O desalento assenhoreava-se do meu estado de espírito quando, sobressaltado e de lanterna na mão, o guia salta do capot da viatura para segurar a longa cauda de uma enorme pitão. A descomunal cobra, a caminho dos três metros, não se debate, estando apenas interessada em prosseguir o seu caminho. O guia esforça-se por travar-lhe a marcha, esperando pelo segundo jipe, de modo a partilhar este encontro tão desejado pelos turistas. A pitão impacienta-se, dando mostras visíveis do seu desagrado. De máquina fotográfica em riste, estou a poucos metros da acção. A pitão abre as goelas ao jovem guia e este deixa-a cair no chão. O breu é total, um arrepio trespassa o meu corpo, ninguém sabe onde está o furioso animal. Aqueles cinco segundos pareceram-me uma eternidade, até que a luz do holofote ilumina o palco de uma batalha que termina com um vencedor óbvio. O guia é mordido no pulso e, acto contínuo, é transportado para o hospital na “minha” carrinha. Enquanto espero pela chegada do outro grupo de aventureiros que perdeu este tenebroso espectáculo, imagino se tudo não passou de um documentário fictício. Mas não. A natureza volta a dar uma lição: “A liberdade é um bem inalienável e não é privilégio do Homem”.

Ainda sobressaltado, revejo as imagens que captara, a maioria de forma casual. Disparava sem medir as consequências. Utilizara o flash para ver e não tanto para captar imagens. No regresso ao ponto de partida, avistámos, de fugida, um gato-leopardo asiático e uma outra cobra verde-fluorescente, quase imperceptível, a repousar nos canaviais. Apesar do tamanho reduzido, esta poderia ser venenosa, ao contrário da pitão. Estava ansioso por contar as desventuras à amiga osga. Sem sucesso: abalara para parte incerta e acabei por adormecer sozinho.

Índios e caras pálidas

Atribulada, a madrugada foi pautada por raios e coriscos, próprios do clima tropical, mas que serviram para atenuar uma humidade que entorpece corpos e matéria, que avoluma a madeira e os meus dedos. De manhã, preparo-me para uma jornada que promete ser de exigência física acentuada, fazendo fé a escritos e relatos.

Recorri a um guia para cumprir um caminho de hora e meia tangível pela maioria, mas que me poderia ser útil no interior da gruta Gua Telinga, como se veio a verificar.  O acesso não é recomendável a claustrofóbicos - as galerias são escuras, o chão escorregadio e pérfido e do seu âmago é expelido um odor putrefacto, justificado pelo amontoado de excremento de milhares de morcegos que ali vivem.

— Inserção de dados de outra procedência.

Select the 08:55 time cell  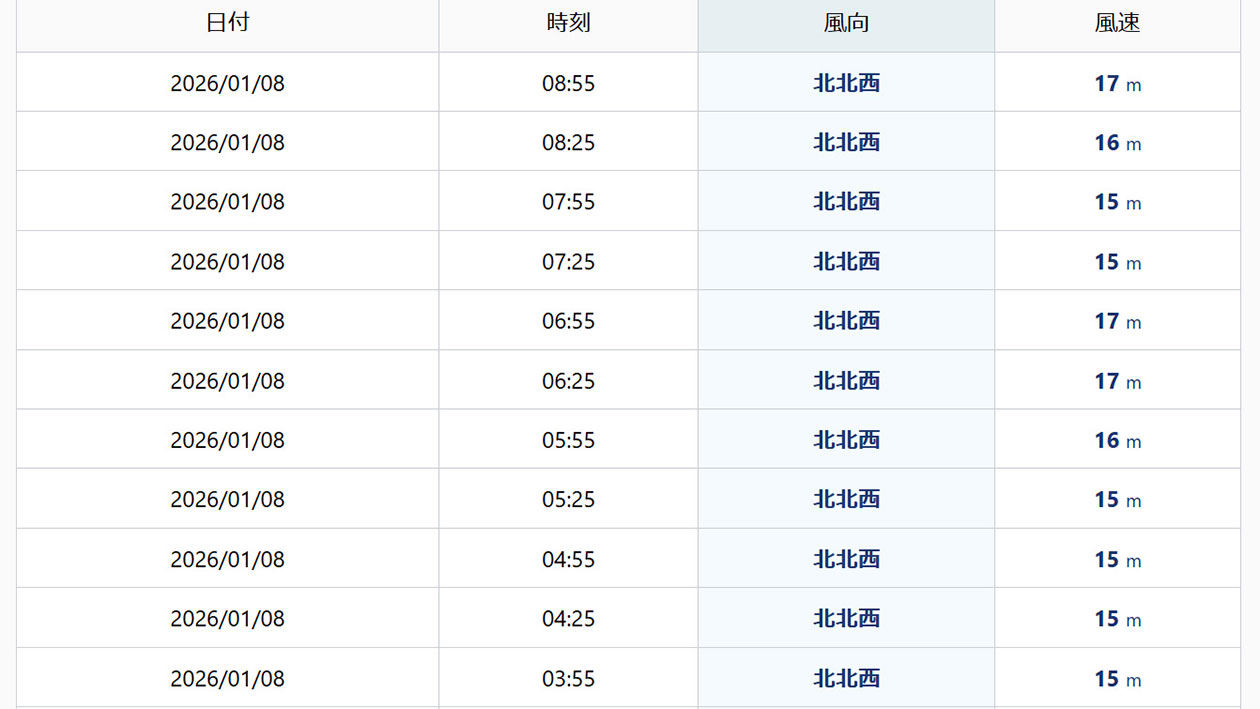coord(568,83)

O local é atravessado por um ribeiro subterrâneo que ensopa os membros inferiores, e, também, os superiores quando somos obrigados a rastejar. Não avistei o Batman, nem tão-pouco as cobras brancas que aí habitam e se banqueteiam à custa dos pequenos mamíferos voadores. São trinta minutos de algum suplício num sítio esconso, que se percorre com o auxílio de uma corda que ladeia as paredes cavernosas. Vejo finalmente a luz do dia após uma custosa saída a lembrar um parto difícil. A experiência é assombrosa. Se a repetia?